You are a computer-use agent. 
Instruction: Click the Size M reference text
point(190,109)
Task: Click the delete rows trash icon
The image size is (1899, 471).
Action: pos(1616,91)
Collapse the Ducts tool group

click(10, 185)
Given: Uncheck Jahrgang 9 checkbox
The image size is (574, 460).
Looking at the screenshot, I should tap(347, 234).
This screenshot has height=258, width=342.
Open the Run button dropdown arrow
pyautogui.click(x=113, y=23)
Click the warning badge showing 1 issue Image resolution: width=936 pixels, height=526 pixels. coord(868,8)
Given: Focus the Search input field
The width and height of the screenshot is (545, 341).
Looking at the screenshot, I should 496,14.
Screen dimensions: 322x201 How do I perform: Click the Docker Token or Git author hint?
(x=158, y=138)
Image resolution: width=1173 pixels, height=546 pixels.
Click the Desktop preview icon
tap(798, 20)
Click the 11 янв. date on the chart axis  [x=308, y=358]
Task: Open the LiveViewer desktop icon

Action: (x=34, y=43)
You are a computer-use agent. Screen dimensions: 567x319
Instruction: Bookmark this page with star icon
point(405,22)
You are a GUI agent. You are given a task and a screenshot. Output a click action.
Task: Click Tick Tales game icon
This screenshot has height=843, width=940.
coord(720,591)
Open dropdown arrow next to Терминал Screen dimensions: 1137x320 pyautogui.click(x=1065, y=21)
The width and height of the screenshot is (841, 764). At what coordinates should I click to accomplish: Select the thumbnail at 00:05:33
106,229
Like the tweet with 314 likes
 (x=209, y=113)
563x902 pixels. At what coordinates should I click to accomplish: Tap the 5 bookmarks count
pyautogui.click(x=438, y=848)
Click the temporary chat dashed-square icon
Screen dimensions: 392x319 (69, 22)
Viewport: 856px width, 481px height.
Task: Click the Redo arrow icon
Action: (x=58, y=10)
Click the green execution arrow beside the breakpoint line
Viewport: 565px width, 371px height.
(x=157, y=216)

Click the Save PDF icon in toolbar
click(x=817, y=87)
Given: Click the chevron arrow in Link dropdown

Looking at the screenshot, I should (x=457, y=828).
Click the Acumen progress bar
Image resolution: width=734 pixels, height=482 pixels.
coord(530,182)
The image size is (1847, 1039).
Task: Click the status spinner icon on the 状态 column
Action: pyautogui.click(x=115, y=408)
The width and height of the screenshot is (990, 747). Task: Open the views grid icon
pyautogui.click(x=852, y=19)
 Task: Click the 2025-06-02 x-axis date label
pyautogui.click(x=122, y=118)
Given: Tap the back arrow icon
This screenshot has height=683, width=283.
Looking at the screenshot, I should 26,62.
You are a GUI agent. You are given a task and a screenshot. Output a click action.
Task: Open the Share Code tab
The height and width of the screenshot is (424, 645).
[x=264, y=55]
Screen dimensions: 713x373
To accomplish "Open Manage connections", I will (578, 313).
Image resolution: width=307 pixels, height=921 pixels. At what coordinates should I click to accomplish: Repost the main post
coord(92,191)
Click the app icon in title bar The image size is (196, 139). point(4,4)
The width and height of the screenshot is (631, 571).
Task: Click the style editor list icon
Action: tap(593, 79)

• **What the exercise asks**:
Please rewrite the items from the line with "Open dropdown arrow" up to and including the line with "(x=209, y=113)", keeping the requests as they are but multiplying every coordinate in the answers by 0.2 and rounding to whole numbers, with halves rounded up. Give only these lines.

• **Task solution**:
Open dropdown arrow next to Терминал Screen dimensions: 1137x320 pyautogui.click(x=213, y=4)
The width and height of the screenshot is (841, 764). At what coordinates should I click to accomplish: Select the thumbnail at 00:05:33
21,46
Like the tweet with 314 likes
 (x=42, y=23)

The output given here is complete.